先日来店のお客様から『まるで一歩間違えれば落ちてしまう綱渡りのような絶妙な芸当』と言われた。
この言葉は僕が職人として生きる為に常に思い、ギリギリを攻める職人心を感じ汲み取ってくださるこの上ない言葉だった‼︎


ギリギリを攻めるから1mmでもズレた時の反省は多いのだけれど、そこを攻めるからこそ職人で居る価値があると僕は思う。

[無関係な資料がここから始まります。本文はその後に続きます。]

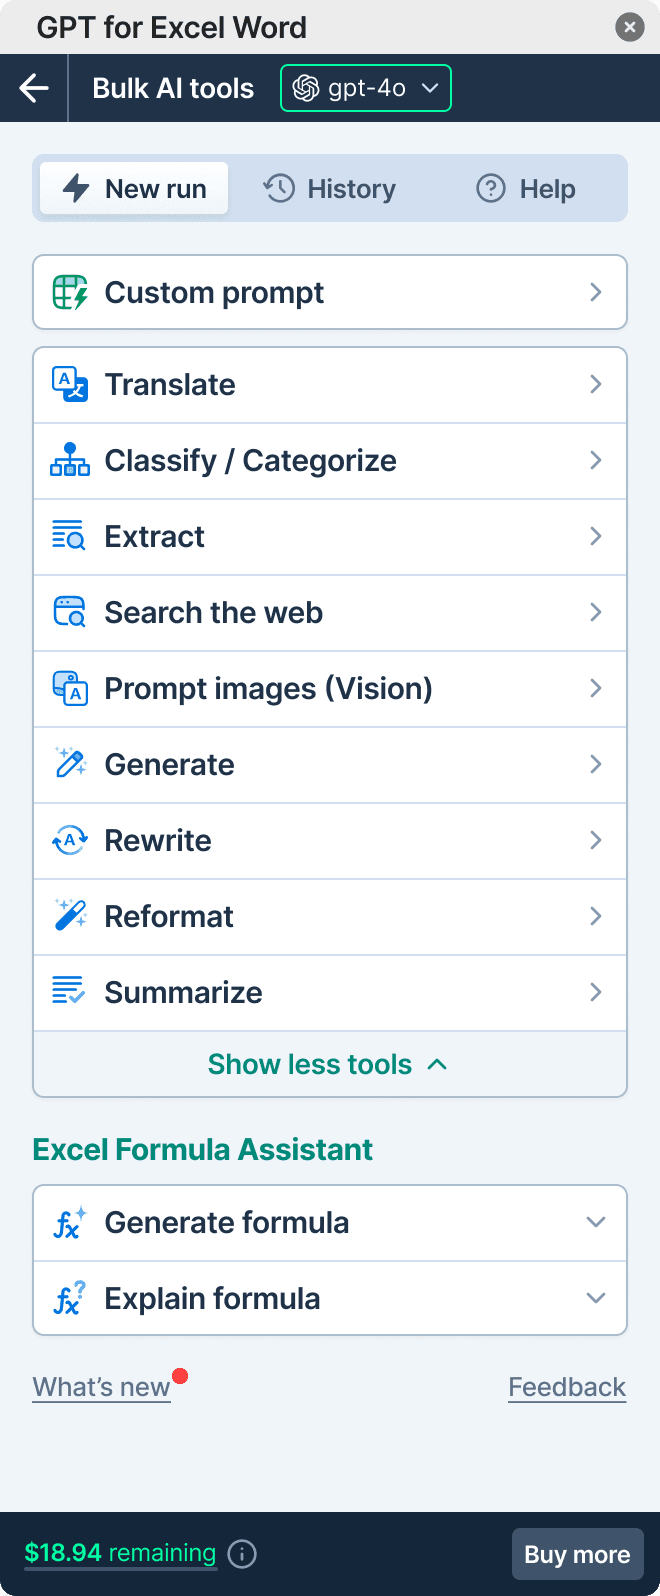660x1596 pixels.
Task: Switch to the History tab
Action: [330, 189]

自分らしさを表現する為に料理人(職人)になったし、常にギリギリを攻める‼︎

昨今のシンプルこそ正解みたいな風潮もチャレンジ精神や個性を殺してしまう危険な言葉だと思う。
素人や料理を知らない未熟な若い子が、シンプルな料理こそが引き算なんだ!なんてなっていたらそれこそが間違い。
そもそも引き算の料理がシンプルではないし、引き算が出来る様になるには、膨大な経験を積み足し算を繰り返して繰り返して食材、料理を理解してなければ出来る事はない訳だ。

そして料理人、職人になろうと思った時に恐らくほとんどの人が自分と言う個性を表現しようと思ってチャレンジしただろう、それがいつのまにか周りに流され個性ではなく評価されたいに変わってしまう人が多い。

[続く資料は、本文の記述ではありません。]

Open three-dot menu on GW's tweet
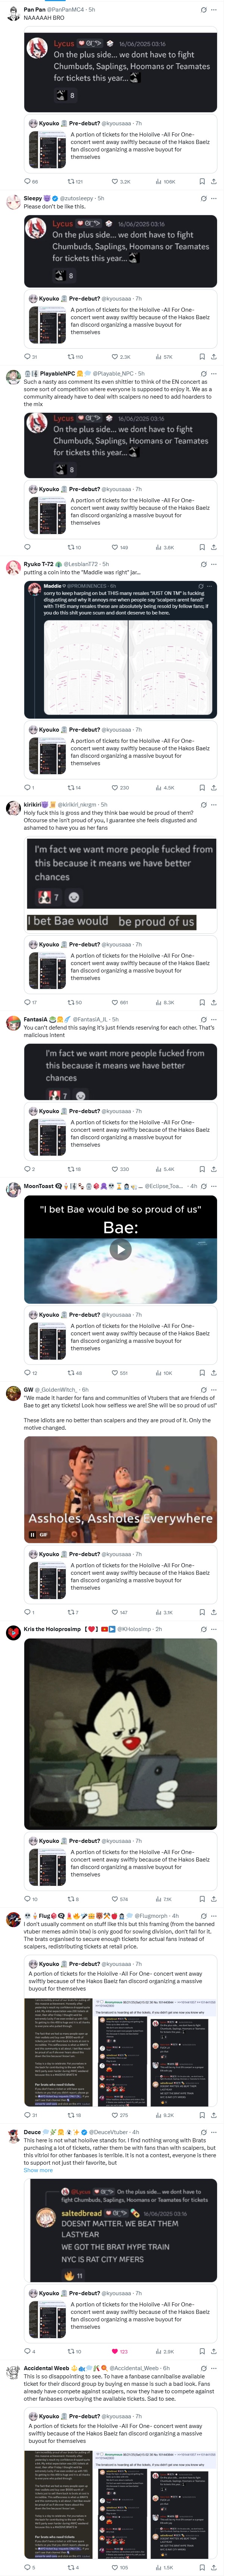pyautogui.click(x=214, y=1390)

星を取ることが間違いとは思わないし、お金儲けがダメだなんても思わない、僕にはできないから。
自分を都合よくその時々で美化して表現する事がその仕事に真摯に向き合っている方達に失礼だから嫌いなだけだ。
前にも話したが、パトロンに資金を出してもらって表向きはオーナー風になることもダメなんて思わない、ただその時点でその人は一、雇われのコックになるんだという事。そしてその人の言動の価値は低くなる。
そして絶対に言ってほしくない言葉と立場がある!それが、職人という言葉だ‼︎

職人とは、自分でケツを拭ける範囲で、自分の表現をする事。言動全てがその本人の価値であり自由である事。そしてその仕事を頑なに追い求める事である。職人と料理人は違う。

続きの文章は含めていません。